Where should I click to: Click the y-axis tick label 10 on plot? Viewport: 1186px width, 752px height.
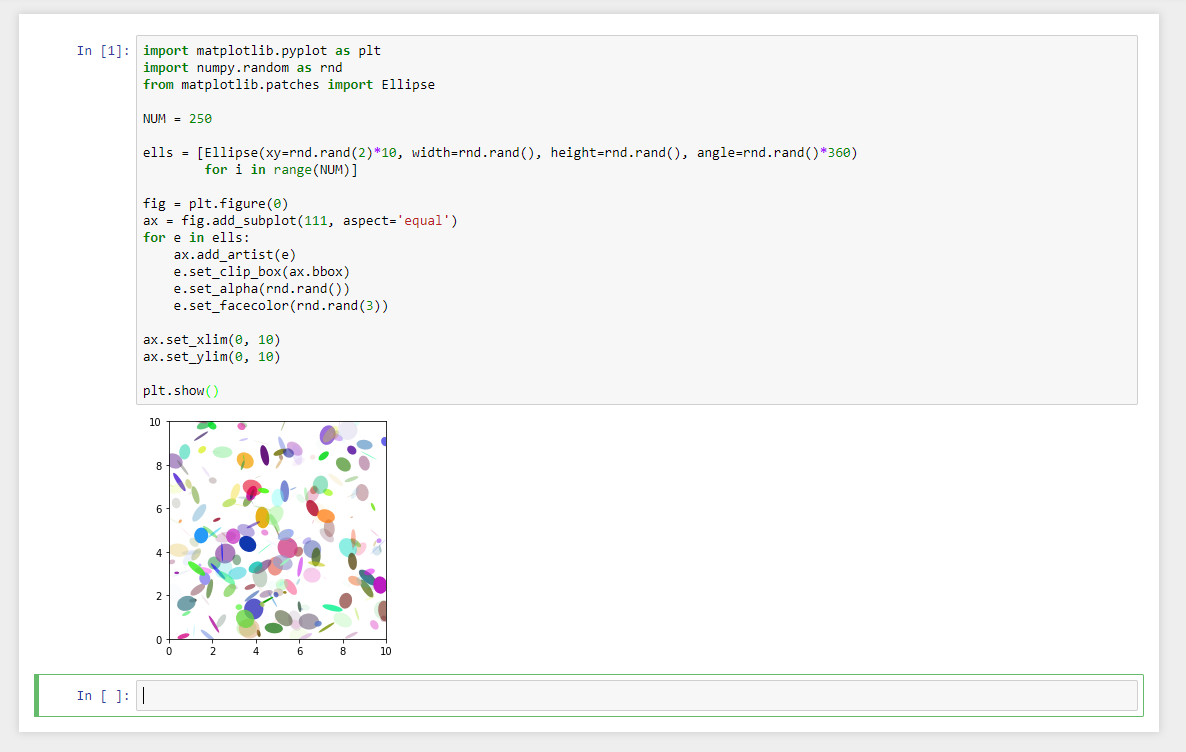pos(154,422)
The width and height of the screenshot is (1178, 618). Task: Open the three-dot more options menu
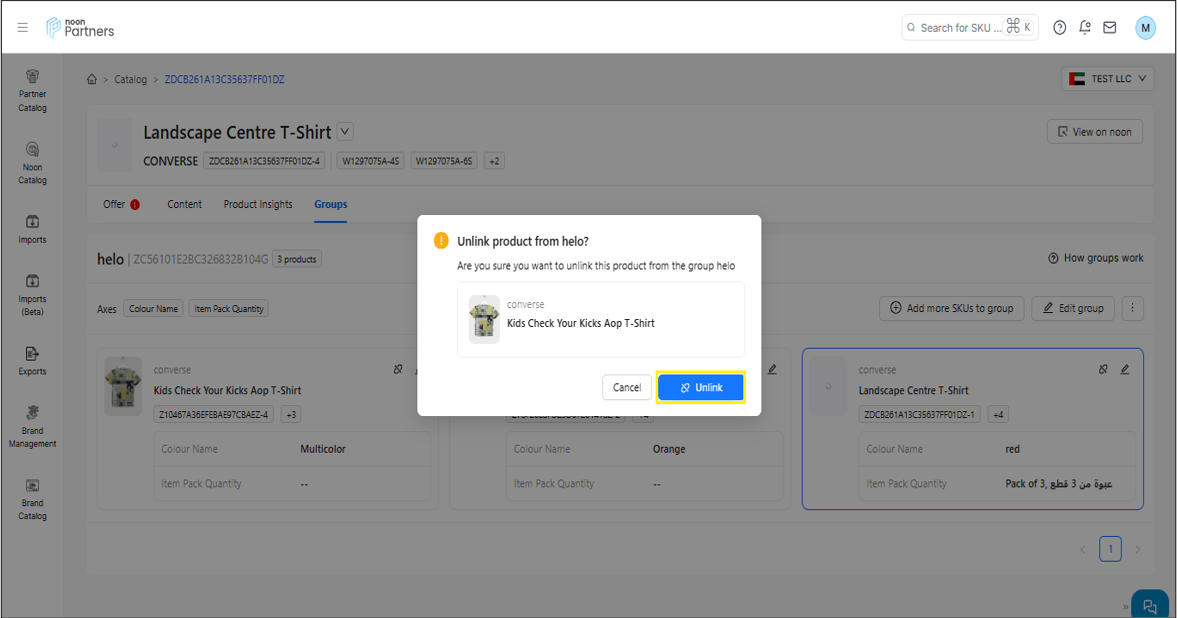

──────────

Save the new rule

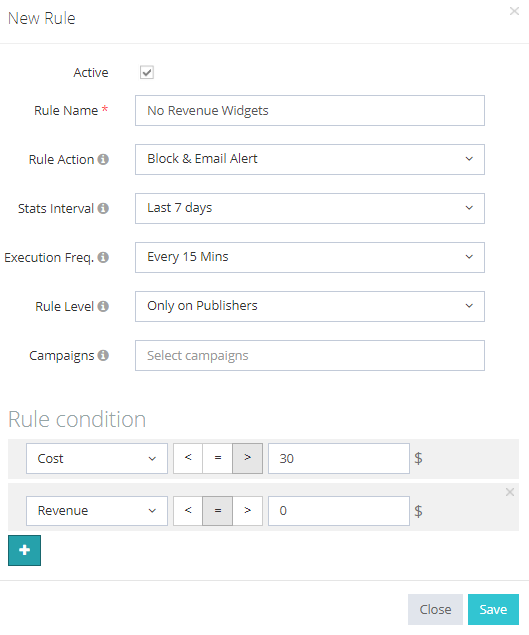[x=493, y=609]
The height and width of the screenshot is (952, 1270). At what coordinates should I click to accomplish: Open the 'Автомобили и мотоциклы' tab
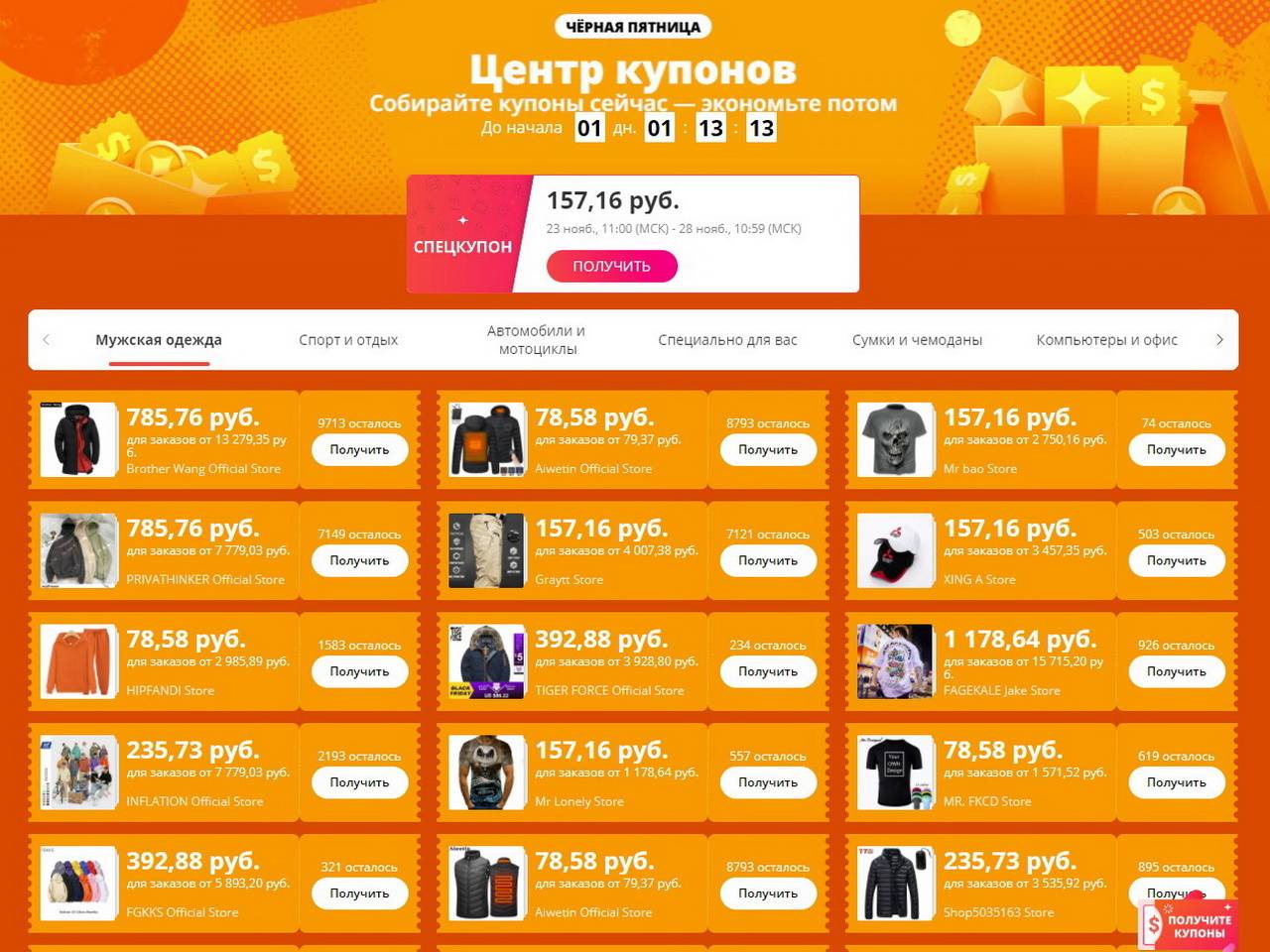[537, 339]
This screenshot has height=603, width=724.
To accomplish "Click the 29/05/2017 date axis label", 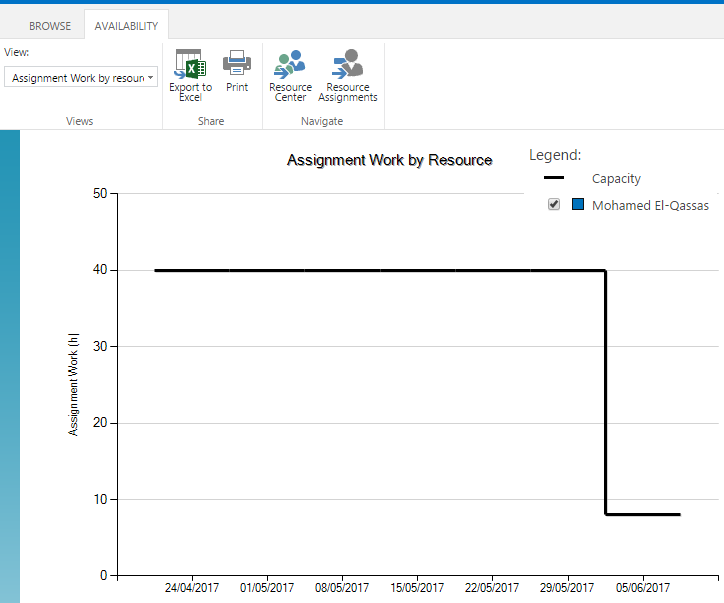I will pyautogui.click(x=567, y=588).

──────────

Requirement
Here the job is to copy the listing above word for word, starting at the line with "Where should I" and ending at the line with "The width and", and to leave out the pictures.

Response
Where should I click to: Click the y-axis tick label 10 on plot? Viewport: 1186px width, 752px height.
pos(154,422)
The width and height of the screenshot is (1178, 618). Task: Open the three-dot more options menu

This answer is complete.